Calle 51 492C, Parque Santa Lucia, Centro, 97000 Mérida, Yuc., Mexico
We found them through people’s posts on Instagram and started following them before the trip. This tiny little artisan bakery has Baked Goods, Specialty Coffee Drinks, and an excellent breakfast menu. It’s located in the middle of a residential street, and if you blink, you miss it.
Trust us. It’s worth hunting down!
They are known for their Masa Madre, which we found out is Sourdough. We skipped the bread as we were on a much bigger mission. On a few of our early morning adventures, we picked up fresh pastries for breakfast back at home – from Conchas to Morning Buns, they were all delicious.
The Croissants are Amazing!
Truthfully Chuck would have liked a lot more Chocolate in his Chocolate Croissants.
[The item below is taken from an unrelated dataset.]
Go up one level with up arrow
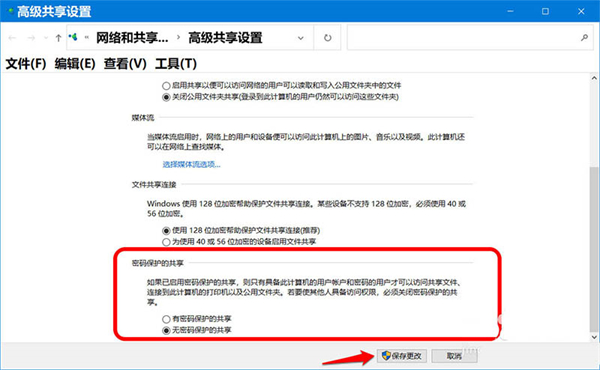This screenshot has width=600, height=370. pos(58,37)
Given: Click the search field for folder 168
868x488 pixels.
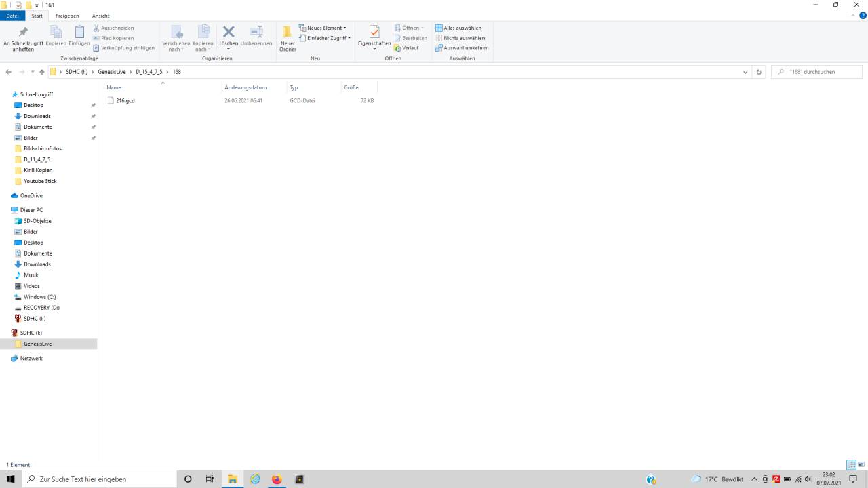Looking at the screenshot, I should [821, 72].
The next step up would be their Brownie Croissant, covered in Chocolate! Mark was partial to the ridiculously delicious Almond Croissants with sweet Cream Cheese filling, they were all delicious.
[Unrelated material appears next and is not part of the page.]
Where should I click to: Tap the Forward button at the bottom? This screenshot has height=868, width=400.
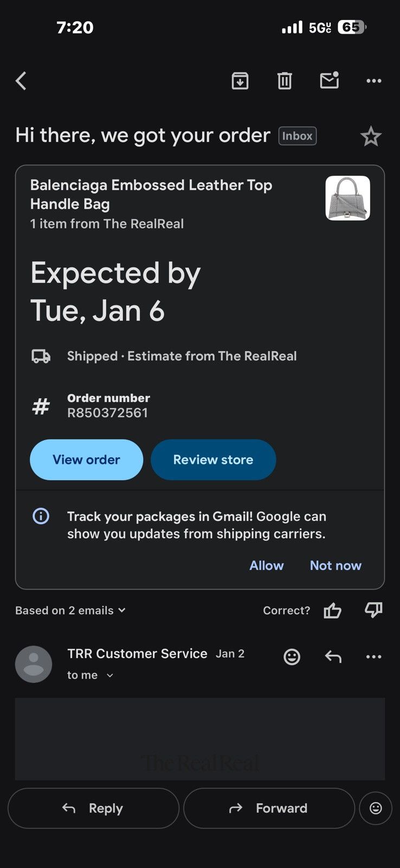[x=269, y=808]
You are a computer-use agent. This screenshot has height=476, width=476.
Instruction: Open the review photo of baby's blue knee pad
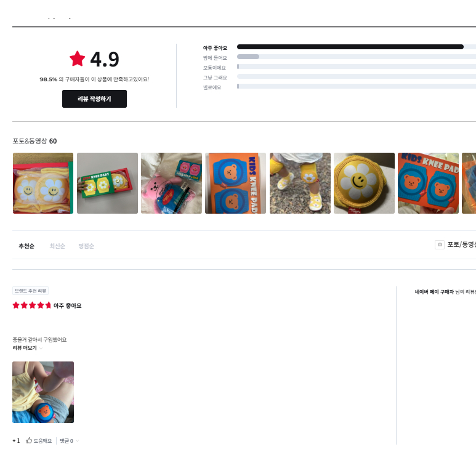(43, 392)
It seems the offerings change daily, so check out their Instagram posts and trust that whatever you find will be incredible.
Parque de Santa Ana y Parque de Santiago – Merida Mexico
Many of the colonias or sections of town are named after saints, more specifically around churches.
The neighborhoods center around these quaint churches. Most have a small park which tends to be a social gathering place. We also found that they also have these great little cafes and their own neighborhood Mercado.
Santa Ana’s Mercado had a few stalls tucked behind the cafes with fruits and vegetables, meat, eggs, and grocery items.
The Mercado at Parque Santiago had an excellent selection of fish stalls, meats, vegetables, and some fantastic restaurants and ice cream shops.
We stopped for a cup of Ice Cream as we passed through. Mexican Ice Cream is interesting. Many of the flavors are very familiar, with some interesting local flavors. However, the texture is a bit grainer than what we’re used to in the U.S. Still a great treat, nonetheless. On our next trip, we’re checking out some of the amazing fresh fruit popsicles.
Any guesses who had which ice cream?
When everything is said and done, when you travel to Merida – whether it’s to explore cenotes and Mayan ruins or are chilling out and living like a local. Don’t miss out on the local mercados and local artisan foods!